Last Tuesday was my first day of doing ministry in a long while. It feels good to be back, better then expected even. While I tend to be hesitant to move forward, I feel the holy spirit telling me that it's going to be ok.
Speaking of my good friend, the Holy Spirit. I never fully understood what people meant when they said how the spirit led them here or to do this or that. Because I tend toward the sensitive side, I've always been aware that I can't always rely on how I feel. I wonder how many times I actually dismissed the prompting of the Holy Spirit in an effort to suppress my own seemingly "over-emotional" feelings? Honestly, I don't even know if it works that way. When it comes to the "Spirit" I'm pretty clueless. That just proves how ungodly I really am.

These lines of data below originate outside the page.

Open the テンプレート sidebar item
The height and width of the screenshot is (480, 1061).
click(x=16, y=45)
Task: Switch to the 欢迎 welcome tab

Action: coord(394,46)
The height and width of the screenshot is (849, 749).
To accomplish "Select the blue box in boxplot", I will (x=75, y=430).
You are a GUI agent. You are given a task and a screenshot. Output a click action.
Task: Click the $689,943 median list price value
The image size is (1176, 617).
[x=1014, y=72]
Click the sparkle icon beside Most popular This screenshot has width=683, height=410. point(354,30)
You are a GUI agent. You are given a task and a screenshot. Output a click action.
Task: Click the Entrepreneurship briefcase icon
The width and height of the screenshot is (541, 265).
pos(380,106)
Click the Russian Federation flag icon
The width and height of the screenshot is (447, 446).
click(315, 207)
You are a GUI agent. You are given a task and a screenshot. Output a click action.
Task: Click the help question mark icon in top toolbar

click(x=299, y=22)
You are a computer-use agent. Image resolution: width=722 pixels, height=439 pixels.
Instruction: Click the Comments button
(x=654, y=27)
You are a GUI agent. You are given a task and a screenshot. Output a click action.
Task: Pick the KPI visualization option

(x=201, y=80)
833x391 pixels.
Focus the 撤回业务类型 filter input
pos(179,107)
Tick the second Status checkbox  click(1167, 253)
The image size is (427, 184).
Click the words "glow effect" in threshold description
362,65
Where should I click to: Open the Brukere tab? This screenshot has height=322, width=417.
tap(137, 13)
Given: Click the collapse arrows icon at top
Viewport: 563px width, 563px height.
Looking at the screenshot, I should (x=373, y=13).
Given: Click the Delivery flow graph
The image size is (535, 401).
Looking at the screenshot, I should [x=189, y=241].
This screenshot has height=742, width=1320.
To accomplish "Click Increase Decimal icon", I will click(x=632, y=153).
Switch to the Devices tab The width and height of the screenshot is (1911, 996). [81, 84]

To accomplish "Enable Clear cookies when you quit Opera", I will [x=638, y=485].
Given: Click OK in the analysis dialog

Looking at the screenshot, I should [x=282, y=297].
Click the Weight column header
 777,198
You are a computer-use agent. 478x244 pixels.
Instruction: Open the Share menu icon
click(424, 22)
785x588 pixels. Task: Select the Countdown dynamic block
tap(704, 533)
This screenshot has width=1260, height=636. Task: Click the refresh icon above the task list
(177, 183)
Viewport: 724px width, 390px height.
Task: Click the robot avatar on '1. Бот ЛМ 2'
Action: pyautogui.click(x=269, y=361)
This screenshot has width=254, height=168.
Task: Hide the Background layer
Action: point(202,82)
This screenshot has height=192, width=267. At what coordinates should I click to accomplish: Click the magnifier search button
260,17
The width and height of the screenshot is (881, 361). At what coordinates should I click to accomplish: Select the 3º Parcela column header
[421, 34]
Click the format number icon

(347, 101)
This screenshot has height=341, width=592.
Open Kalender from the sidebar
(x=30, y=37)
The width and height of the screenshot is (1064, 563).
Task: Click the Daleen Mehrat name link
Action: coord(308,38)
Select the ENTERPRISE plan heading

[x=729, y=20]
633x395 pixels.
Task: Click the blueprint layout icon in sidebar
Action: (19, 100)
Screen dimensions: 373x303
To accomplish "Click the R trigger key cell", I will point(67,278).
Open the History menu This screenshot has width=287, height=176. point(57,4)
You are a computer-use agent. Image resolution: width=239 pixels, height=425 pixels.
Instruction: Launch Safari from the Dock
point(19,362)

Lately I've been praying that the Holy Spirit would reveal my sin to me. One reason is to recognize hidden sin so I can change it. Another reason is so I can be more amazed that I don't have to pay the penalty for my sin. How good is God that he saved us!? I, as a Christian become desensitized to the greatness of God. I constantly have to remind myself that what he did was an amazing gift! Not because I don't know, but because I want to feel the same way now as I did when it was all brand new. I crave those "first love" feelings that I felt towards God. Though with any "love" type relationship, I appreciate the deeper understanding that only comes with time. I've experienced that type of love only twice. My first with Jesus, and now my marriage to Matt. When the butterflies fly away and things are hard, the deep love remains. It's simply amazing.